## Item position entries
********
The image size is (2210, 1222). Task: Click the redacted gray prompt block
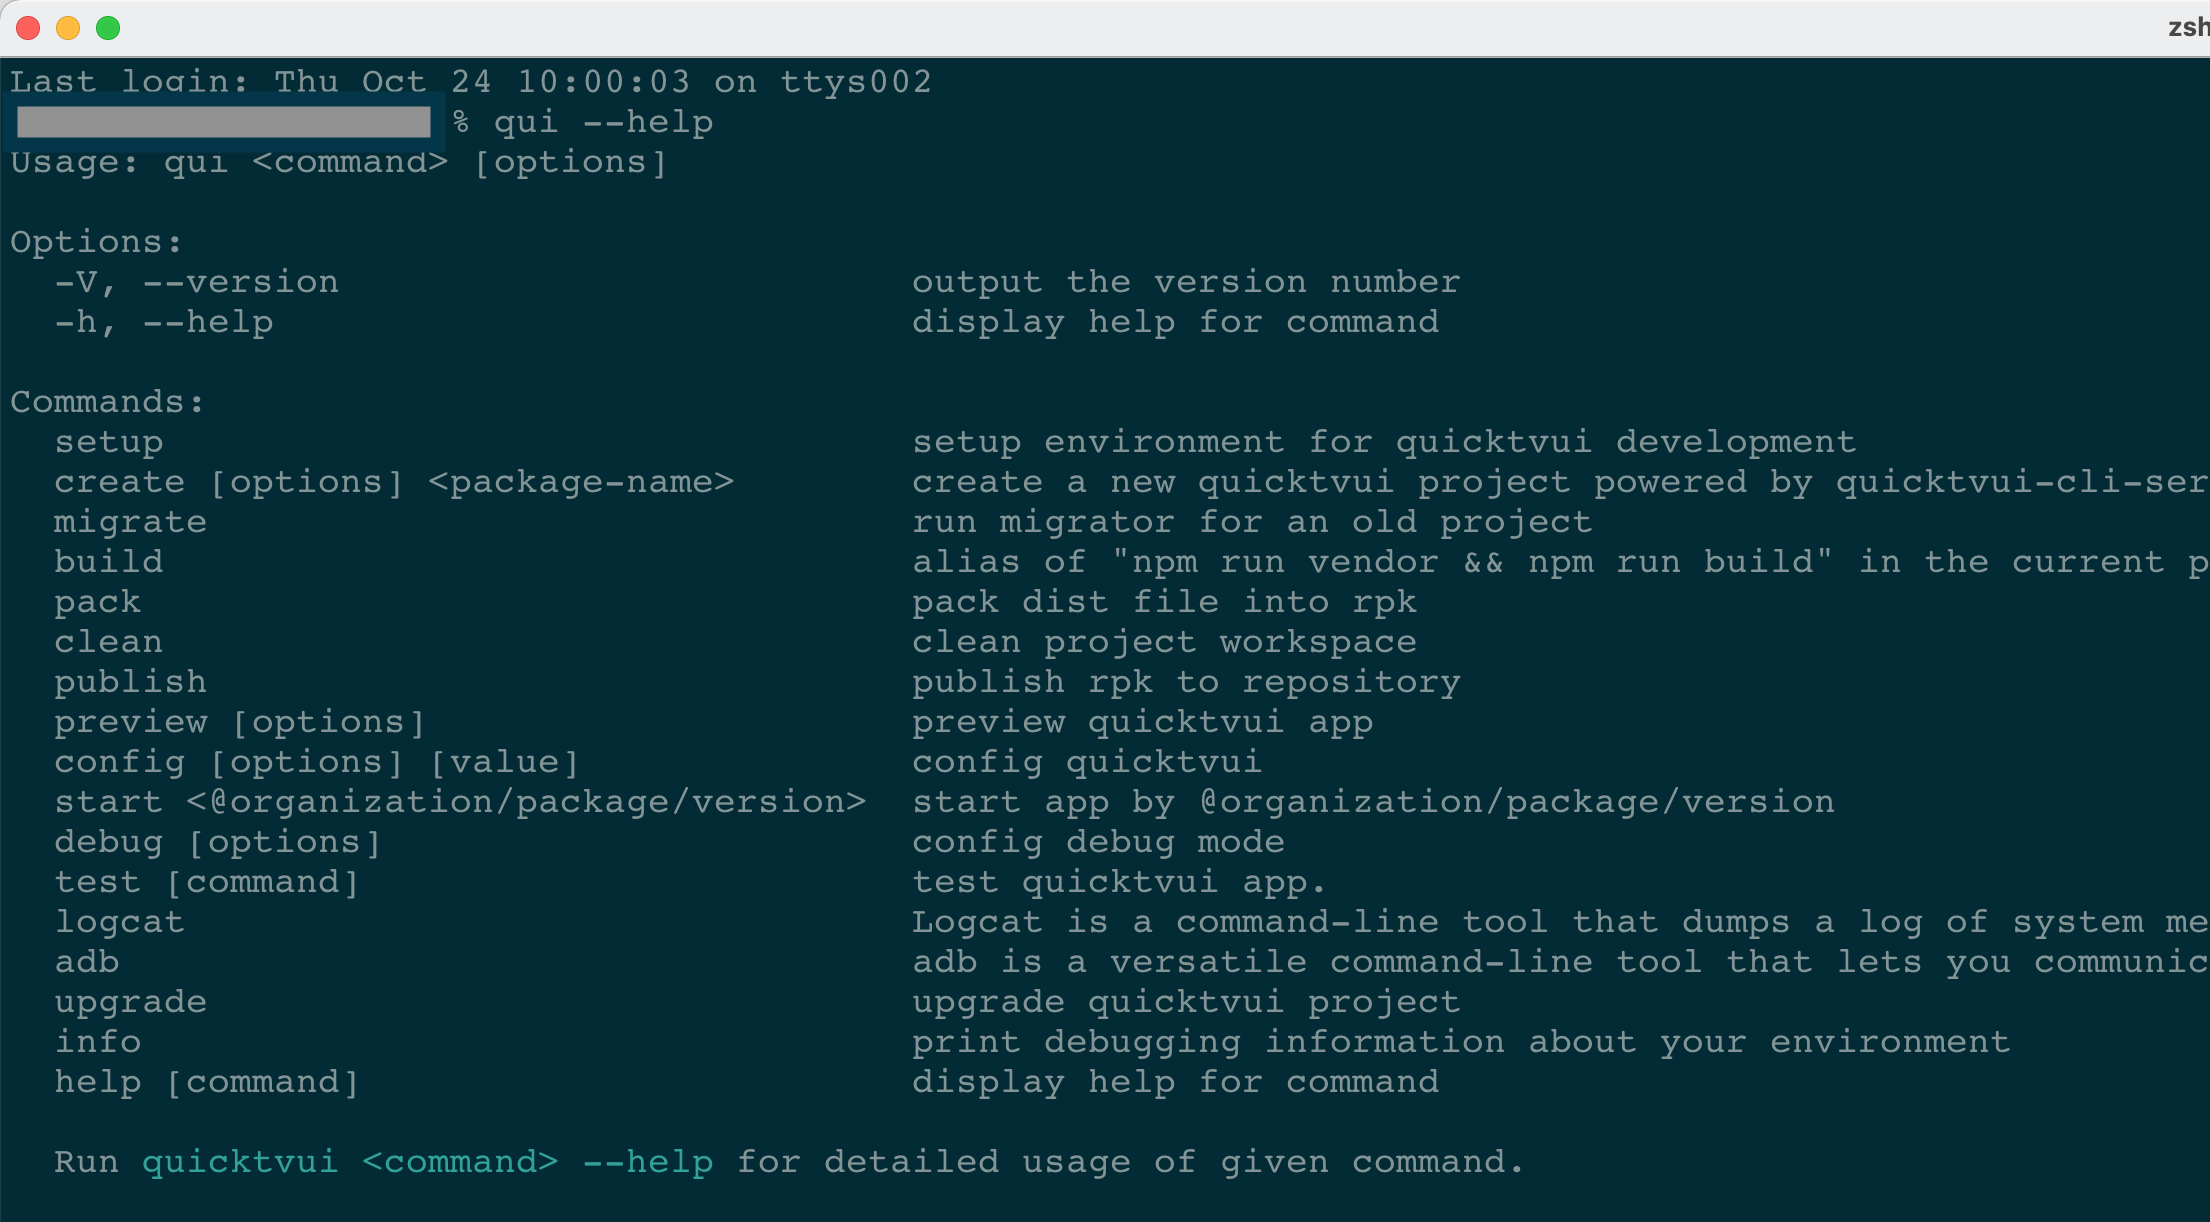point(224,122)
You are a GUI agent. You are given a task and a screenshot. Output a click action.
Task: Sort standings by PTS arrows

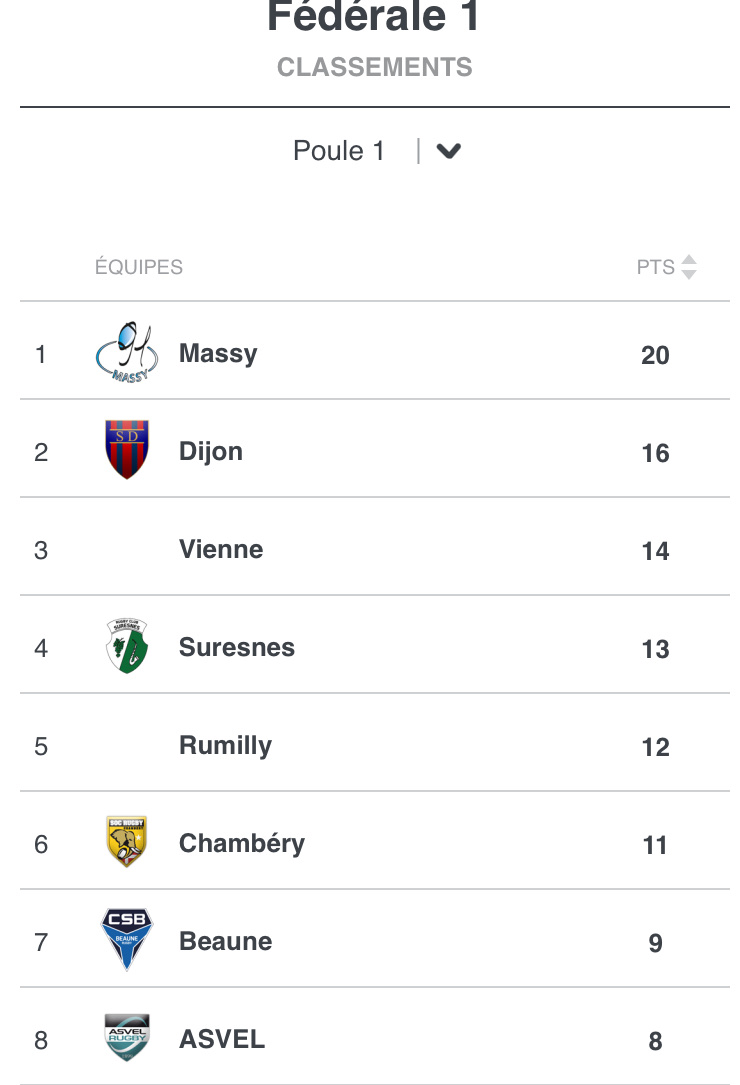coord(688,267)
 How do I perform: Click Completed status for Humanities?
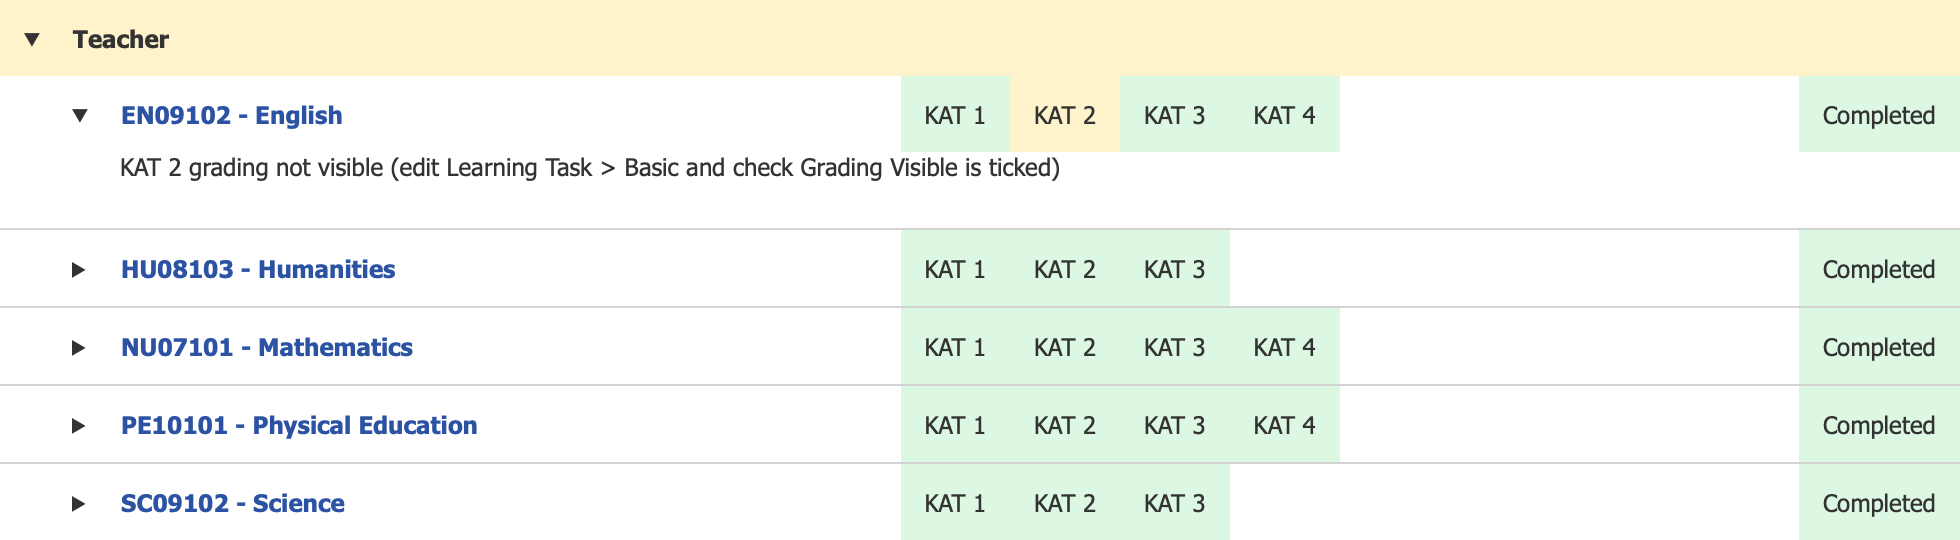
********
## GOAL
Print the data above again, line for line and without any changes, but leave out the pictures.

## SOLUTION
The image size is (2210, 1222). Task: Click the redacted gray prompt block
point(224,122)
You are a GUI agent. You are given a task and a screenshot. Output a click action.
Task: Sort standings by PTS arrows

coord(688,267)
 How do I perform: Click Completed status for Humanities?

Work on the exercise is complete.